Your assignment:
Hunt for the word "will" across the entries below, copying each line that holds it.
*** Study material Section Begins ***
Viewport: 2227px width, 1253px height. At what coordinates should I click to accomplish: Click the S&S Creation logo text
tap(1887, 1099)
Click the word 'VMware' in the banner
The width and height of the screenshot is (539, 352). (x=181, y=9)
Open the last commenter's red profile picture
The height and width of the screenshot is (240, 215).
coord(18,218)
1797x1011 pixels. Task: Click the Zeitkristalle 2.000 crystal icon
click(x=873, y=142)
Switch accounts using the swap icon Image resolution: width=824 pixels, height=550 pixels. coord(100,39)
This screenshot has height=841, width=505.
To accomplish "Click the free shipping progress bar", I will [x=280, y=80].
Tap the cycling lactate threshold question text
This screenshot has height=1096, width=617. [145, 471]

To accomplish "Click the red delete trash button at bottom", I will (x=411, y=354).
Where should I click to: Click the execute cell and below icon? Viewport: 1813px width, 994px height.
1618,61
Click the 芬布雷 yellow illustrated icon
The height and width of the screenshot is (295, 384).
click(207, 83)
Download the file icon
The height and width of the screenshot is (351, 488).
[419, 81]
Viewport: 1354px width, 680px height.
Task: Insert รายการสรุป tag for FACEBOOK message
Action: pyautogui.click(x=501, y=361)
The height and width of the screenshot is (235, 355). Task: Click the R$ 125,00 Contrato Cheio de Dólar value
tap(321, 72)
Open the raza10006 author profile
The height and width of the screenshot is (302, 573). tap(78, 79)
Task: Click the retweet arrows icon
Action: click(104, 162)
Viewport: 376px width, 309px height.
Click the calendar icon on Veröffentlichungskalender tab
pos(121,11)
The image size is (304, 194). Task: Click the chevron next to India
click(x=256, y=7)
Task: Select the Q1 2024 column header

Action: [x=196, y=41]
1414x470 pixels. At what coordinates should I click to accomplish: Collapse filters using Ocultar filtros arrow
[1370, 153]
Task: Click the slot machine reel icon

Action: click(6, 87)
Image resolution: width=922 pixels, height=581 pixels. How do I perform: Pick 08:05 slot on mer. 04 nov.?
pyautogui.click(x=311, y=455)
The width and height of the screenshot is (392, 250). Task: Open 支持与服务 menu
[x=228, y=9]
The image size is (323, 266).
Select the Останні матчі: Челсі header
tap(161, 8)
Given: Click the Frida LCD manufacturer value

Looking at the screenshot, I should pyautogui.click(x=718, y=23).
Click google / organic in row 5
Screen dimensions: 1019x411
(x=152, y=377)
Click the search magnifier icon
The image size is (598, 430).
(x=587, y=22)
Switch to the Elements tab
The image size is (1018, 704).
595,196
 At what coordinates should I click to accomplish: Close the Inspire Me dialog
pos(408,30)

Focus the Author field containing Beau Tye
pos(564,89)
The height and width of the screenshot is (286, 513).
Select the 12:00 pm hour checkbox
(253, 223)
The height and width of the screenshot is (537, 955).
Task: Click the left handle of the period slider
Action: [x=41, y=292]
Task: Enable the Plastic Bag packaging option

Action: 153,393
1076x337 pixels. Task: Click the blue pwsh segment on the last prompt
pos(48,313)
*** Study material Section Ends ***
Answer space:
To accomplish "Click the free shipping progress bar", I will [x=280, y=80].
To accomplish "Click the red delete trash button at bottom", I will (x=411, y=354).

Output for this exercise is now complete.